→ Document text
## START

PySpark for Absolute Beginners/Spark SQL

Running SQL Queries on PySpark DataFrames

Learn how to use SQL syntax to query PySpark DataFrames with createOrReplaceTempView and spark.sql. Includes SELECT, WHERE, GROUP BY examples.

Running SQL Queries on DataFrames

What You'll Learn

How to register a DataFrame as a SQL table
How to run SQL queries with spark.sql()
When to use SQL vs the DataFrame API
How to mix SQL and DataFrame operations in one pipeline

Why SQL in PySpark?

You already know the DataFrame API — df.select(), df.filter(), df.groupBy(). So why learn SQL too?

Two practical reasons. First, most data teams have analysts who know SQL but not Python. If you expose your DataFrames as SQL tables, they can query them directly. Second, some operations are simply easier to express in SQL — complex joins, subqueries, and CASE statements often read more naturally in SQL than in chained DataFrame calls.

The good news: PySpark's SQL engine uses the exact same optimizer (Catalyst) as the DataFrame API. There's no performance difference. Choose whichever is clearer for the task.

Step 1: Register a DataFrame as a SQL Table

from pyspark.sql import SparkSession

spark = SparkSession.builder.appName("SparkSQL").getOrCreate()
spark.sparkContext.setLogLevel("ERROR")

data = [
    ("Alice", "Engineering", 120000, "2020-01-15"),
    ("Bob", "Marketing", 95000, "2019-06-01"),
    ("Charlie", "Engineering", 130000, "2021-03-20"),
    ("Diana", "Sales", 88000, "2022-11-10"),
    ("Eve", "Marketing", 92000, "2020-08-05"),
    ("Frank", "Engineering", 145000, "2018-04-12"),
    ("Grace", "Sales", 97000, "2021-07-22"),
    ("Henry", "Marketing", 105000, "2017-09-30"),
]

df = spark.createDataFrame(data, ["name", "department", "salary", "start_date"])

## END

→ Entries shown
## START

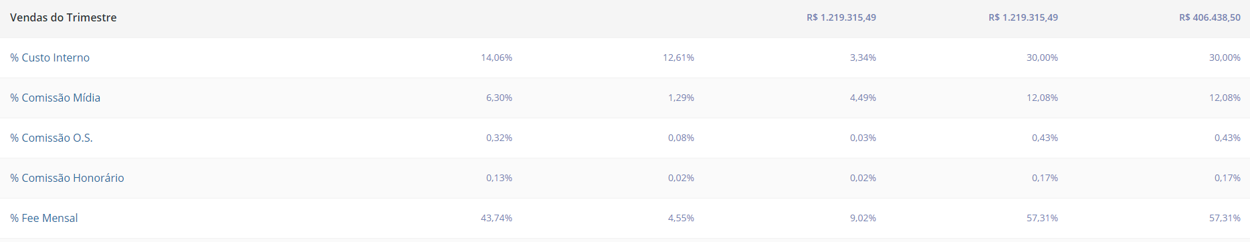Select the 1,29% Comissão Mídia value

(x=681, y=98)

## END
## START

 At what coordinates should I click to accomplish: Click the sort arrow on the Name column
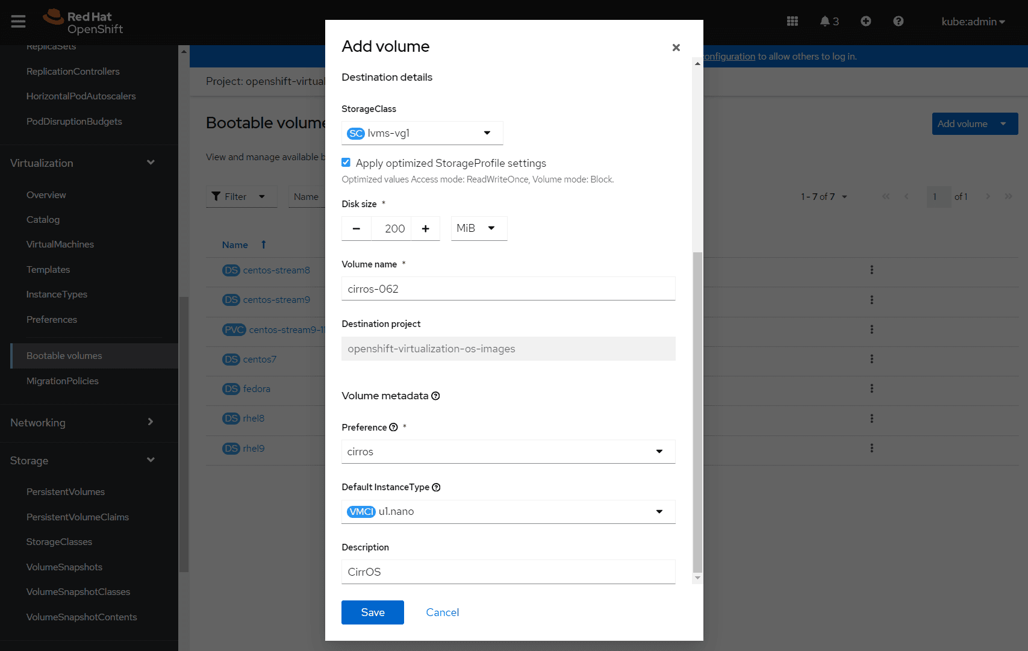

## END

→ What you need to do
Echo the full PySpark SQL tutorial word for word. The rows are standalone material and have no connection to the PySpark SQL tutorial.

→ Answer to the task
PySpark for Absolute Beginners/Spark SQL

Running SQL Queries on PySpark DataFrames

Learn how to use SQL syntax to query PySpark DataFrames with createOrReplaceTempView and spark.sql. Includes SELECT, WHERE, GROUP BY examples.

Running SQL Queries on DataFrames

What You'll Learn

How to register a DataFrame as a SQL table
How to run SQL queries with spark.sql()
When to use SQL vs the DataFrame API
How to mix SQL and DataFrame operations in one pipeline

Why SQL in PySpark?

You already know the DataFrame API — df.select(), df.filter(), df.groupBy(). So why learn SQL too?

Two practical reasons. First, most data teams have analysts who know SQL but not Python. If you expose your DataFrames as SQL tables, they can query them directly. Second, some operations are simply easier to express in SQL — complex joins, subqueries, and CASE statements often read more naturally in SQL than in chained DataFrame calls.

The good news: PySpark's SQL engine uses the exact same optimizer (Catalyst) as the DataFrame API. There's no performance difference. Choose whichever is clearer for the task.

Step 1: Register a DataFrame as a SQL Table

from pyspark.sql import SparkSession

spark = SparkSession.builder.appName("SparkSQL").getOrCreate()
spark.sparkContext.setLogLevel("ERROR")

data = [
    ("Alice", "Engineering", 120000, "2020-01-15"),
    ("Bob", "Marketing", 95000, "2019-06-01"),
    ("Charlie", "Engineering", 130000, "2021-03-20"),
    ("Diana", "Sales", 88000, "2022-11-10"),
    ("Eve", "Marketing", 92000, "2020-08-05"),
    ("Frank", "Engineering", 145000, "2018-04-12"),
    ("Grace", "Sales", 97000, "2021-07-22"),
    ("Henry", "Marketing", 105000, "2017-09-30"),
]

df = spark.createDataFrame(data, ["name", "department", "salary", "start_date"])